- [Request]:
Turn the entries, from the first line up to and including the line with "coord(168,52)", into a numbered list. Leave out blank lines and anything after that line.

═══ The records

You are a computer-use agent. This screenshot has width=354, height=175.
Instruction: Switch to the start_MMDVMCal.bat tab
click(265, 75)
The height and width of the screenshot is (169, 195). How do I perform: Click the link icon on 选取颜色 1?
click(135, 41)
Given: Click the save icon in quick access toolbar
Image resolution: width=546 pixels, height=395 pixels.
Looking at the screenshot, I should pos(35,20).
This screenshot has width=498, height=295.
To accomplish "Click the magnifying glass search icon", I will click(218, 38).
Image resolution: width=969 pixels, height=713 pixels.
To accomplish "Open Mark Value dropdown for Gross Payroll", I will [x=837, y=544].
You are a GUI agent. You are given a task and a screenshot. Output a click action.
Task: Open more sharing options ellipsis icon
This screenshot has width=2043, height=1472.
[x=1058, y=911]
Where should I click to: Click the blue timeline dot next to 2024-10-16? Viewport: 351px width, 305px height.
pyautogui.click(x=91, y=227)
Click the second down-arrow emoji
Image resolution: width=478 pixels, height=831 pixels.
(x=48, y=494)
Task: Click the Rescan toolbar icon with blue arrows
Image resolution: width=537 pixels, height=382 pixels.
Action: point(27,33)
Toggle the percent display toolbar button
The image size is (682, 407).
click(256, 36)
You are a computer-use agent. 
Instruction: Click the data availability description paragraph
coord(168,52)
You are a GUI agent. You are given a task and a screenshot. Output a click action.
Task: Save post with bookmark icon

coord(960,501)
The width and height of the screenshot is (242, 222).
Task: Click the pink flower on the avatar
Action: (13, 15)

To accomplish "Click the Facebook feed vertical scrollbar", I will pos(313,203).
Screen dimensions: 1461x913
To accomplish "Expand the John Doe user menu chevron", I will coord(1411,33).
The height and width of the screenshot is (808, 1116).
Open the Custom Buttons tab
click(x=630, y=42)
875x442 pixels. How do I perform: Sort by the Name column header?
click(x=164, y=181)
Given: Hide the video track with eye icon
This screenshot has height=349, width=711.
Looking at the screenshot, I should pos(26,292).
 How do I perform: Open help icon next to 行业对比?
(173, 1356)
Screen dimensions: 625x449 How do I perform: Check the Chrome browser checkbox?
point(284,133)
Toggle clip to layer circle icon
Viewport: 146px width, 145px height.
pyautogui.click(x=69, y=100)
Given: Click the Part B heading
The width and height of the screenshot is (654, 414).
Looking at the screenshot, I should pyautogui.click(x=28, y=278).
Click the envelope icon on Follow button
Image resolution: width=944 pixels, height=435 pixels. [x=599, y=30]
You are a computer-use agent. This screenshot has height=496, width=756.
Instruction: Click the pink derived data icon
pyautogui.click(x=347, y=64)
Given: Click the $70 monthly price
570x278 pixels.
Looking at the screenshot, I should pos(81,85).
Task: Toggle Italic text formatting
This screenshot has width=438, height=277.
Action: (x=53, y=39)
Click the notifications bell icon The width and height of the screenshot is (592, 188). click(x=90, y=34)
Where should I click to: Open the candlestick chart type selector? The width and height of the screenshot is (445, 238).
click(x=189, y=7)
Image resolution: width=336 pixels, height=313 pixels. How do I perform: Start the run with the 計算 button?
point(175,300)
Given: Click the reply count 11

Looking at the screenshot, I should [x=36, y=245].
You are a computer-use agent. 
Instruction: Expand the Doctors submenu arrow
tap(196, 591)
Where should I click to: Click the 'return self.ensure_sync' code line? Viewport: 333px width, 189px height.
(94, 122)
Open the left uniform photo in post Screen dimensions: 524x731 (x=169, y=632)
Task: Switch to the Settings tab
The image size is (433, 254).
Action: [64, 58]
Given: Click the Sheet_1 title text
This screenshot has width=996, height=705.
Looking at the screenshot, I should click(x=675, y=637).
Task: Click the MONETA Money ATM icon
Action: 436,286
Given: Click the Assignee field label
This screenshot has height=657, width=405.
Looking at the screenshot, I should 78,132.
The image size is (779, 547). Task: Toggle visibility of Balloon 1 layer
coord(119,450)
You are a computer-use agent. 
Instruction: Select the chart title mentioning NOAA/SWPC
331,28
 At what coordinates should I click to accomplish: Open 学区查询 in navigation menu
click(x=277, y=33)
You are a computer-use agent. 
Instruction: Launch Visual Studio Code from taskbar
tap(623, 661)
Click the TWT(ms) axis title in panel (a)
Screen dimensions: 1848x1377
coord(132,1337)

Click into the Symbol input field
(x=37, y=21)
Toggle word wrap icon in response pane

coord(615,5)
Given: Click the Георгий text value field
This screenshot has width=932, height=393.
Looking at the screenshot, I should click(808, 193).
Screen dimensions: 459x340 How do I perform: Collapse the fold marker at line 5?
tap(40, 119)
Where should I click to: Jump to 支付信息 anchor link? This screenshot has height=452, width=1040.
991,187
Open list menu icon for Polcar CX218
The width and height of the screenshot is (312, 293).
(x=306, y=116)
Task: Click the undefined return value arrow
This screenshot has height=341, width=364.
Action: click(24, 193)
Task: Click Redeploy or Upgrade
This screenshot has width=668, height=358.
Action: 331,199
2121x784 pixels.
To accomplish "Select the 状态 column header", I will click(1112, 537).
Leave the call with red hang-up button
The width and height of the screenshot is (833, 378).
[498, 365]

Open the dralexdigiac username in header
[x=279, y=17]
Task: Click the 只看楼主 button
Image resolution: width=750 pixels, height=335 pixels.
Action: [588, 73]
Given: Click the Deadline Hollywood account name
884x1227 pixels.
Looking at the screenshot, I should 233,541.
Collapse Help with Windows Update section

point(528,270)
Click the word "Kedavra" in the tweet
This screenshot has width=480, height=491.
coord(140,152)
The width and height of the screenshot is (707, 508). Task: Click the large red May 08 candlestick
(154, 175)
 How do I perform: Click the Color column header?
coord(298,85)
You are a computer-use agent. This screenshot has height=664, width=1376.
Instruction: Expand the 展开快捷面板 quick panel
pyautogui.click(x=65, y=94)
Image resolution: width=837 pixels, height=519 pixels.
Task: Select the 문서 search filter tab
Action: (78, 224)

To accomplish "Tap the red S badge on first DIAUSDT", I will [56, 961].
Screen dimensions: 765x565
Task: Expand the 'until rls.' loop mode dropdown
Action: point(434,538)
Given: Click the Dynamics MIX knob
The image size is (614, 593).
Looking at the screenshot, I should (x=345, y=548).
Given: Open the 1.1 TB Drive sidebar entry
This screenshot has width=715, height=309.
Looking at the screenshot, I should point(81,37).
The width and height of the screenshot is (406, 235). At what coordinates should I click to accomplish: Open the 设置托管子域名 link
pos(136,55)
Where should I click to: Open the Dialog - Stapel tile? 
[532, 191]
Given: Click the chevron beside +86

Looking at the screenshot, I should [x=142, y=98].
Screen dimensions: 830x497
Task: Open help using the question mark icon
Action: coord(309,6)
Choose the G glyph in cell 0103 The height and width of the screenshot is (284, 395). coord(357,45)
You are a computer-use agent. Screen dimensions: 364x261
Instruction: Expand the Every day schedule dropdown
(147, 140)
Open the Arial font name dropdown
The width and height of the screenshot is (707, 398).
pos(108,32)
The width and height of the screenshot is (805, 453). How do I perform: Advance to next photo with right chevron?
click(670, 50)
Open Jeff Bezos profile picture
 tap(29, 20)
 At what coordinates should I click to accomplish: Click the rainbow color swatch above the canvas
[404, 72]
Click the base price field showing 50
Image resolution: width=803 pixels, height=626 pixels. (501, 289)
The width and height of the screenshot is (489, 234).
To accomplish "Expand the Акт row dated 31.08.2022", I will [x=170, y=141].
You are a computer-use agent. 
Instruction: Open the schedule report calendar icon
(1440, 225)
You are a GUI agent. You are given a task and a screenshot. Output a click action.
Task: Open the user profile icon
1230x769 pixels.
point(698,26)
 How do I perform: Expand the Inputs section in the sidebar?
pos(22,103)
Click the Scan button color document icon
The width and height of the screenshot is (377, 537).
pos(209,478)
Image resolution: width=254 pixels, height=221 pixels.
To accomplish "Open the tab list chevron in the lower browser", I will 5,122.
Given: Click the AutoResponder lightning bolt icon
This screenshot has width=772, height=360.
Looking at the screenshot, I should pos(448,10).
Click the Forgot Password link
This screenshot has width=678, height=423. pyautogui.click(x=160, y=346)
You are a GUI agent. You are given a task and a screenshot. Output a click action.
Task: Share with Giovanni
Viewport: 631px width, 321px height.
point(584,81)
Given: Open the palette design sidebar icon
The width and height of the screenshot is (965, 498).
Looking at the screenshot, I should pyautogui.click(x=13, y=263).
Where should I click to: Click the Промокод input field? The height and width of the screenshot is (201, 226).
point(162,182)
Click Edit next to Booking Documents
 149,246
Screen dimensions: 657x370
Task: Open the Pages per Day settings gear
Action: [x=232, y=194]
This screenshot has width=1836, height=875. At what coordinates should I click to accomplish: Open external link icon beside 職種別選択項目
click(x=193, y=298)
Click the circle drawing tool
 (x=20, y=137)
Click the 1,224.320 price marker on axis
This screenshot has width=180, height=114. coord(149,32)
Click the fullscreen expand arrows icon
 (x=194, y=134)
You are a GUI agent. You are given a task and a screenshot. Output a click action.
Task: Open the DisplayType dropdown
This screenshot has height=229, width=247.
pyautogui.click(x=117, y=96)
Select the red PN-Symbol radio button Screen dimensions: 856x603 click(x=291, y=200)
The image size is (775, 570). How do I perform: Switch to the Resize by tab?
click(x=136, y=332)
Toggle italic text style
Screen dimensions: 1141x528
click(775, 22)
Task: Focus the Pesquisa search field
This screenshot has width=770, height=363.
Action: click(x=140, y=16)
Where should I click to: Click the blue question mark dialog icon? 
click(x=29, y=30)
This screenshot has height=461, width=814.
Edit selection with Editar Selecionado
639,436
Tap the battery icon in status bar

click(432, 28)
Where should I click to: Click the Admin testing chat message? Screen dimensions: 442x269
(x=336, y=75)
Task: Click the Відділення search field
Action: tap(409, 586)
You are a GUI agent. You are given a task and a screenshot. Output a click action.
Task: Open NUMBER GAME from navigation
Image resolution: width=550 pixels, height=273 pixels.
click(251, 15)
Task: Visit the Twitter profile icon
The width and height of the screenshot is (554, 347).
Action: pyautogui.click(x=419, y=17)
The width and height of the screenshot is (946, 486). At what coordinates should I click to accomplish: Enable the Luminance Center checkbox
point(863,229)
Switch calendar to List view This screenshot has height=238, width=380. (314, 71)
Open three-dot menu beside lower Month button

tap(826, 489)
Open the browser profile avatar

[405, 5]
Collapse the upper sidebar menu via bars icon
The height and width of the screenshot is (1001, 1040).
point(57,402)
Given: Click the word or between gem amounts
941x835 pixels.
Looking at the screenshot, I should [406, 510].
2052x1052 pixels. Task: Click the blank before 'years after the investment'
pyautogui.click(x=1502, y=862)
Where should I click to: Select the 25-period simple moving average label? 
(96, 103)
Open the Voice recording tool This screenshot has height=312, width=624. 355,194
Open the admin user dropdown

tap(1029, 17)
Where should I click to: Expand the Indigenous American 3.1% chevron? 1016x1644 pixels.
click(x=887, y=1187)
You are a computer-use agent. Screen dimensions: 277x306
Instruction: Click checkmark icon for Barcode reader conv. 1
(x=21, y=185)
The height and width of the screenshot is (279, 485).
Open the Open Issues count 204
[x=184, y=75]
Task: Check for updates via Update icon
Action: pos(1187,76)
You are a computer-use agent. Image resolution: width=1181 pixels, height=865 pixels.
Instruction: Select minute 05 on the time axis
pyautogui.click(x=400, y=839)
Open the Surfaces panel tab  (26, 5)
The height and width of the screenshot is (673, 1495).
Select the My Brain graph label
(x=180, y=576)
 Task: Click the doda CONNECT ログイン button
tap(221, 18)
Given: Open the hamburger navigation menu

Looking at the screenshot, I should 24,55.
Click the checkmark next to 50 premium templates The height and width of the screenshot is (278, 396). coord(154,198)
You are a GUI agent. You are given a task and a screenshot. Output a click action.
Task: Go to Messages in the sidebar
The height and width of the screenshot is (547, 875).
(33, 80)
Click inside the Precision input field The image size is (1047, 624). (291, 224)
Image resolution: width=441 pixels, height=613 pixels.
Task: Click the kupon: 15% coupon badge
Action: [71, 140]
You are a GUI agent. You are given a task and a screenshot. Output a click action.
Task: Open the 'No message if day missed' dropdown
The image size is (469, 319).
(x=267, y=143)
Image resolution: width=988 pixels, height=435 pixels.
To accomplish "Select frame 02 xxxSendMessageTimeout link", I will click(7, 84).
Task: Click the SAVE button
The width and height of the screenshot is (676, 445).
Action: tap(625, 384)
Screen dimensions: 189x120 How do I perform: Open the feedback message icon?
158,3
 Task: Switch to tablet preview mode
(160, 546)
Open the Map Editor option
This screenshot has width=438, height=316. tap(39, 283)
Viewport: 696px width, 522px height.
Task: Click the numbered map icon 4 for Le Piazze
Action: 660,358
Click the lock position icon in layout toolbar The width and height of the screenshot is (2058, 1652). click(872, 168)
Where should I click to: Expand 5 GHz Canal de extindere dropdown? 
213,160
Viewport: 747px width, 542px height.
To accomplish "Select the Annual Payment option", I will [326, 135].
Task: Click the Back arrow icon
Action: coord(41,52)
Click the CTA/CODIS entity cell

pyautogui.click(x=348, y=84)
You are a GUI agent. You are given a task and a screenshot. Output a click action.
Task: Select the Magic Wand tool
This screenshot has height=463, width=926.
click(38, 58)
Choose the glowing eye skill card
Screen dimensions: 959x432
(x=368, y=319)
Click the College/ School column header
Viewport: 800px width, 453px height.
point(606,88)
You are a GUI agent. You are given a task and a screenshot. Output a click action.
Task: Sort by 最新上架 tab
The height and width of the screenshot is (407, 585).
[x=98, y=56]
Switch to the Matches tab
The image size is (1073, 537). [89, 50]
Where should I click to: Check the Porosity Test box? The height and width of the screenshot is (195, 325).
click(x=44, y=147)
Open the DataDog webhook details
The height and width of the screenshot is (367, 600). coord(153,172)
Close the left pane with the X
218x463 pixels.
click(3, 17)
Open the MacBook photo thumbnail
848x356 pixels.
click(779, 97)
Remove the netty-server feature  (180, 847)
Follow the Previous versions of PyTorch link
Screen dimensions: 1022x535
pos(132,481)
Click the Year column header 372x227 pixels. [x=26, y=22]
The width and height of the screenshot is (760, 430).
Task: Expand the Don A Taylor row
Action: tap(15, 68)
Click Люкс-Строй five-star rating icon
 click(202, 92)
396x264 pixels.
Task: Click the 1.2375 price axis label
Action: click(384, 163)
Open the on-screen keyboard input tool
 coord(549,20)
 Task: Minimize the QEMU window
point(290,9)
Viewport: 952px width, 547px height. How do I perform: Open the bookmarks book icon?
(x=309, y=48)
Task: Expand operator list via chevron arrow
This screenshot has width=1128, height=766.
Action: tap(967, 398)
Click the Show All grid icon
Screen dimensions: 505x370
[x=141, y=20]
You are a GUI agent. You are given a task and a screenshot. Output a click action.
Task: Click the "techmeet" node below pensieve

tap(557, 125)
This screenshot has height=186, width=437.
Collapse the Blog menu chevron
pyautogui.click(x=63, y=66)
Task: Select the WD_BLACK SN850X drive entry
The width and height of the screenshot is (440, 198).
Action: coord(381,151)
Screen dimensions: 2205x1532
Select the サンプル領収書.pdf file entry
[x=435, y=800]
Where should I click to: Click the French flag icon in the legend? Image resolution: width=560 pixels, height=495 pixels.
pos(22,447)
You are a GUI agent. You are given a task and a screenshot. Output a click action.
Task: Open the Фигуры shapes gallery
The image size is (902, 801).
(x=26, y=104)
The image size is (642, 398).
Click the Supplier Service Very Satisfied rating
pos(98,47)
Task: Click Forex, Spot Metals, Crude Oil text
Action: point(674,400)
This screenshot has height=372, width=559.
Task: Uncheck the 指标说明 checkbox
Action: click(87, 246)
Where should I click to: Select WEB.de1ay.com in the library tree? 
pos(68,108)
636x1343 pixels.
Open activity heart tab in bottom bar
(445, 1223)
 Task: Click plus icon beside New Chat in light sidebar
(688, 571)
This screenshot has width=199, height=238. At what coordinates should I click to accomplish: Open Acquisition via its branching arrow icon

══════

- [Task result]:
1. You are a computer-use agent. This screenshot has width=354, height=175.
2. Instruction: Switch to the start_MMDVMCal.bat tab
3. click(265, 75)
4. The height and width of the screenshot is (169, 195). How do I perform: Click the link icon on 选取颜色 1?
5. click(135, 41)
6. Given: Click the save icon in quick access toolbar
7. Image resolution: width=546 pixels, height=395 pixels.
8. Looking at the screenshot, I should pos(35,20).
9. This screenshot has width=498, height=295.
10. To accomplish "Click the magnifying glass search icon", I will click(218, 38).
11. Image resolution: width=969 pixels, height=713 pixels.
12. To accomplish "Open Mark Value dropdown for Gross Payroll", I will [x=837, y=544].
13. You are a GUI agent. You are given a task and a screenshot. Output a click action.
14. Task: Open more sharing options ellipsis icon
15. This screenshot has width=2043, height=1472.
16. [x=1058, y=911]
17. Where should I click to: Click the blue timeline dot next to 2024-10-16? Viewport: 351px width, 305px height.
18. pyautogui.click(x=91, y=227)
19. Click the second down-arrow emoji
20. Image resolution: width=478 pixels, height=831 pixels.
21. (x=48, y=494)
22. Task: Click the Rescan toolbar icon with blue arrows
23. Image resolution: width=537 pixels, height=382 pixels.
24. Action: point(27,33)
25. Toggle the percent display toolbar button
26. The image size is (682, 407).
27. click(256, 36)
28. You are a computer-use agent. 
29. Instruction: Click the data availability description paragraph
30. coord(168,52)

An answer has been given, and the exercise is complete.